▶ **Task objective**
The required output is the line containing "This screenshot has width=960, height=497." through the final line of the material below, printed exactly, with no other lines.

══════════════════════════════

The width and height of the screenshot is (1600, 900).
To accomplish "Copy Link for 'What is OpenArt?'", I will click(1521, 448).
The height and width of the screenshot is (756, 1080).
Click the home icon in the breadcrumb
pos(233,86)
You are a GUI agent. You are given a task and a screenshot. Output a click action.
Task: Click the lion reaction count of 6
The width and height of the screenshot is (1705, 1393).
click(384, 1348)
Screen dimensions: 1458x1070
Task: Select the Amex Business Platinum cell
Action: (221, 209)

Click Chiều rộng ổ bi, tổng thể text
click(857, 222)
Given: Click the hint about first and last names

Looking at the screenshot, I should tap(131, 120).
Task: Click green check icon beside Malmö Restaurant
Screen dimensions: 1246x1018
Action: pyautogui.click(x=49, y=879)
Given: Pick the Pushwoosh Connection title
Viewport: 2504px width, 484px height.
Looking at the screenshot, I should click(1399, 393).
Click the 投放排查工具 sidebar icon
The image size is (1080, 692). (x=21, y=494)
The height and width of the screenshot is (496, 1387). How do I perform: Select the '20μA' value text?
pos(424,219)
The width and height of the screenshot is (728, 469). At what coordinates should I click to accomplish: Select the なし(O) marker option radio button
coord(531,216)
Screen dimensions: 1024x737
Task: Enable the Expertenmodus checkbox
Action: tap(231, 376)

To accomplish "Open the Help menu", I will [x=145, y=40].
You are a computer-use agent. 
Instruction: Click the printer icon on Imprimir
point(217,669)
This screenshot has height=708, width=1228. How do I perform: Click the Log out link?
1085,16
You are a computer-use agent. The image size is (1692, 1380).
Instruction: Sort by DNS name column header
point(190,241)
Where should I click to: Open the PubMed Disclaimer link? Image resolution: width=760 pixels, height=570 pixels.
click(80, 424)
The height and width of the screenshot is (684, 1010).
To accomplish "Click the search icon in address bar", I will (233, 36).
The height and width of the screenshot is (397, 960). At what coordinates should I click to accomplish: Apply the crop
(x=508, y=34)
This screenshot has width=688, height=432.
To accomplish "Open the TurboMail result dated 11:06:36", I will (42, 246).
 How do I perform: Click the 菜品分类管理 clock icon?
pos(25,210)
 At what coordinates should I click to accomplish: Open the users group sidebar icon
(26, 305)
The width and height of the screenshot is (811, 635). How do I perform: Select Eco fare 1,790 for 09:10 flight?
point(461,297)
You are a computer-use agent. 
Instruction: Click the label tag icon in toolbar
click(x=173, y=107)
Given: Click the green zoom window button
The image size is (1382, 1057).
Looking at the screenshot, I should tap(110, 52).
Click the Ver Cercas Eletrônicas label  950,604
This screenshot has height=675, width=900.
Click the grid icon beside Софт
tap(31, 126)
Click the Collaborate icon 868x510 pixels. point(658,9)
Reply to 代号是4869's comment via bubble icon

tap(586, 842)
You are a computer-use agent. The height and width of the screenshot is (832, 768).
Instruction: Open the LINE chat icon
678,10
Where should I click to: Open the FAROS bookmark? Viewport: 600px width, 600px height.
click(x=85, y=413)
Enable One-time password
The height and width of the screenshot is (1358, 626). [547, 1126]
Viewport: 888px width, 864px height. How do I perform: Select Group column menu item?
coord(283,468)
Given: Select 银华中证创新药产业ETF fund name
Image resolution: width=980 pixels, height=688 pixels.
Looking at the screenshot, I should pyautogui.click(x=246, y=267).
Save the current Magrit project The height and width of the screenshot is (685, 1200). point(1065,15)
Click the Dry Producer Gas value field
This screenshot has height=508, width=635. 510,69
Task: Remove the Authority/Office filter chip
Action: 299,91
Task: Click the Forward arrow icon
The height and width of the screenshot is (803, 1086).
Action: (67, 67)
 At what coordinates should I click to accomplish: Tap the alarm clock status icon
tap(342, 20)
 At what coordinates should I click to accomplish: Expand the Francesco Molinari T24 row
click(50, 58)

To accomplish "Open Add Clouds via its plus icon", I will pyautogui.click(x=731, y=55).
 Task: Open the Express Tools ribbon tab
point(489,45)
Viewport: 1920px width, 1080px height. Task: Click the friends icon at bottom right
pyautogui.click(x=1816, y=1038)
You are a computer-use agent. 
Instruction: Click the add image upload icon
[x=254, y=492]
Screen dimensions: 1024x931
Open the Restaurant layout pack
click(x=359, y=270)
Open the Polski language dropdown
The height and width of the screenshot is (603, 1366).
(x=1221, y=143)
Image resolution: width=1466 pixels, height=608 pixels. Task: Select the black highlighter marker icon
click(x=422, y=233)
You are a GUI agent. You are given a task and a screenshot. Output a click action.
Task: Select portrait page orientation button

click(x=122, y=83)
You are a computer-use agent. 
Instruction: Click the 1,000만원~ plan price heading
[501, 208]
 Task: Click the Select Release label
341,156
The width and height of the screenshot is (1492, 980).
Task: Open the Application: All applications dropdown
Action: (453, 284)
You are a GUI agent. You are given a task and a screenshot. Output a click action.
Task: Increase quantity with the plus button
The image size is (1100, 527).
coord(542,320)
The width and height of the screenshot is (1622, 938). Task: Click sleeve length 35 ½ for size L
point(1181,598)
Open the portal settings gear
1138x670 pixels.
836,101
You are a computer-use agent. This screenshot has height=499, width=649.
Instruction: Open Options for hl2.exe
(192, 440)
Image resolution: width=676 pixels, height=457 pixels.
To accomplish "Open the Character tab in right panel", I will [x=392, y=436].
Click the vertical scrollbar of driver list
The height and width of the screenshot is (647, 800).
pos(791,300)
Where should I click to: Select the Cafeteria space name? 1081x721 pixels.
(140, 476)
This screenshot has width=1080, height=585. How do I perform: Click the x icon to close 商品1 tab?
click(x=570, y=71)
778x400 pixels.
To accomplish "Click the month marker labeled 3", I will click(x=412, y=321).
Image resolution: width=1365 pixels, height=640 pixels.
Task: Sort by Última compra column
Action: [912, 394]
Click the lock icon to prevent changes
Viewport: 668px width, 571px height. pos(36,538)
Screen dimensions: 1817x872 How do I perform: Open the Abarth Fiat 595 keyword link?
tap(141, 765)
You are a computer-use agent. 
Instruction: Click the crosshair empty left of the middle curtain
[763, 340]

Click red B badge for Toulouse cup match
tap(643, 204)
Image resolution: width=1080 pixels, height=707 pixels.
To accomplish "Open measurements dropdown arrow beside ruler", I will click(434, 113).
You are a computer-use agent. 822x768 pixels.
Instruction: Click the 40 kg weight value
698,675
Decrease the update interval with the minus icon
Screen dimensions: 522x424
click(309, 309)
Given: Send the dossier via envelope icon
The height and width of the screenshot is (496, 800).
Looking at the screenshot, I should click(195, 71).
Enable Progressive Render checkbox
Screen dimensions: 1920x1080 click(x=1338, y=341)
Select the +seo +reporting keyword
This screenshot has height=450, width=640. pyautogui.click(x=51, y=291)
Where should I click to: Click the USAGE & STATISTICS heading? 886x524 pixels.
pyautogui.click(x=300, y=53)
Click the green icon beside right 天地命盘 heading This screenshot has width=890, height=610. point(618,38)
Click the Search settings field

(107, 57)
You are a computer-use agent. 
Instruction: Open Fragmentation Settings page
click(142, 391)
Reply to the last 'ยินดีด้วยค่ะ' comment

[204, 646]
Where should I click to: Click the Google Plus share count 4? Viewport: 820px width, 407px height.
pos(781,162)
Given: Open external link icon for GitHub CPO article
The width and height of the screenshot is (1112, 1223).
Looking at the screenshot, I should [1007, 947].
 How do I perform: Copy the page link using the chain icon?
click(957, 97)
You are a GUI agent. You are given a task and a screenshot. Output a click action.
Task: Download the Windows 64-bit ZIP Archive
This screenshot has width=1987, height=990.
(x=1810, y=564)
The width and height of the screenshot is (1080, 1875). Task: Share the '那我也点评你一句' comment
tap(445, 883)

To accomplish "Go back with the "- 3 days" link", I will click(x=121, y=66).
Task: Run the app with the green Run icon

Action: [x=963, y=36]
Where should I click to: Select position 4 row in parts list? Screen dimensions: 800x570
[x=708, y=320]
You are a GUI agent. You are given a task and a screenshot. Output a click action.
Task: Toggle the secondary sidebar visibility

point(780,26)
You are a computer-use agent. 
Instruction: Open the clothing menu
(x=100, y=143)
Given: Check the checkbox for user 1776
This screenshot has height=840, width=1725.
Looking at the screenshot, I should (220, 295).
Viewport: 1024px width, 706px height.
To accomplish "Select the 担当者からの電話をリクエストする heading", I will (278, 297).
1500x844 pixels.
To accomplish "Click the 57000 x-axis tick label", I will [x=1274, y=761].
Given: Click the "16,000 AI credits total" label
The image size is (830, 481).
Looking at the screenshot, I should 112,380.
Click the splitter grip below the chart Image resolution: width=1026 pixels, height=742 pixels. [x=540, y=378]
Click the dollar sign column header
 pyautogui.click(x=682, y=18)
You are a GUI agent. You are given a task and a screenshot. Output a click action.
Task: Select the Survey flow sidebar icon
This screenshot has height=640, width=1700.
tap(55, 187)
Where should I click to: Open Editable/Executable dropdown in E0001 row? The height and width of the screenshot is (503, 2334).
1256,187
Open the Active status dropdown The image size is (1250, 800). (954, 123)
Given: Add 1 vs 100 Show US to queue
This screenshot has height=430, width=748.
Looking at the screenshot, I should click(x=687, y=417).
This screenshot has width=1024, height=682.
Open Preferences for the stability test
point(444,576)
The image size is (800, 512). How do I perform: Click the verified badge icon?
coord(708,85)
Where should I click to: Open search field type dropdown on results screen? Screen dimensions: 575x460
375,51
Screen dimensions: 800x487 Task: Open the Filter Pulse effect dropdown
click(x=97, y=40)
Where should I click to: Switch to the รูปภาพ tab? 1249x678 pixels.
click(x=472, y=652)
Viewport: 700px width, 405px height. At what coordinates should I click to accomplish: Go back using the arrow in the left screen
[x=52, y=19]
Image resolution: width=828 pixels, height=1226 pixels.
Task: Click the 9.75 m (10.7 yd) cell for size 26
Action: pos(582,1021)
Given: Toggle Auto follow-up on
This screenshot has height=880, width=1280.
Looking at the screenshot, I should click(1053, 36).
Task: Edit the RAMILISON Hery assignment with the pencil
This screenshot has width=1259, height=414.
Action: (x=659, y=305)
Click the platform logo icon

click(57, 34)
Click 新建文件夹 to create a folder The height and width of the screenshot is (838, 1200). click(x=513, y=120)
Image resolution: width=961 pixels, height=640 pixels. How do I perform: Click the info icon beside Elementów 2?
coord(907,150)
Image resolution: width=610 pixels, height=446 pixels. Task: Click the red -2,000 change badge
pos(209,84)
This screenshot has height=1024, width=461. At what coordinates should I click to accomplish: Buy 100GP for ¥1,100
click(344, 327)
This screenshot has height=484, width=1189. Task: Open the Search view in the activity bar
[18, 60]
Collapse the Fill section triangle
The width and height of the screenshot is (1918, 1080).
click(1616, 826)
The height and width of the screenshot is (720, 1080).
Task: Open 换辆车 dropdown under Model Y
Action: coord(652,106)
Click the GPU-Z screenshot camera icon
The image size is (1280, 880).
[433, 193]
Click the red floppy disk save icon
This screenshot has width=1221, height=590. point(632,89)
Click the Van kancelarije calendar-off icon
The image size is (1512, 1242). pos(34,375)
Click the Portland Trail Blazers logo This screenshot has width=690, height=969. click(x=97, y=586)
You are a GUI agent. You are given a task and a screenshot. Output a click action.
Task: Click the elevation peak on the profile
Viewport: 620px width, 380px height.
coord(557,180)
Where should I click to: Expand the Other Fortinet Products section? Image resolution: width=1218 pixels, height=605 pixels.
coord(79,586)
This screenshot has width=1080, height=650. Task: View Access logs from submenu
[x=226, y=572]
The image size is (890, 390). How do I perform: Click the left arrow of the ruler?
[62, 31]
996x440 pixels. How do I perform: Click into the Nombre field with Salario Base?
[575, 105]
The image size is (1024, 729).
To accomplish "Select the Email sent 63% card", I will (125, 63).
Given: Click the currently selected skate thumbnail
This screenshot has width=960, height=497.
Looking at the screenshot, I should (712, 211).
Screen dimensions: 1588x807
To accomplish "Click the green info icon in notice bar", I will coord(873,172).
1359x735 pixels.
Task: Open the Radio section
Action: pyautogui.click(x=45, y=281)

══════════════════════════════

▶ **Task result**
This screenshot has width=960, height=497.
Looking at the screenshot, I should (712, 211).
Screen dimensions: 1588x807
To accomplish "Click the green info icon in notice bar", I will coord(873,172).
1359x735 pixels.
Task: Open the Radio section
Action: pyautogui.click(x=45, y=281)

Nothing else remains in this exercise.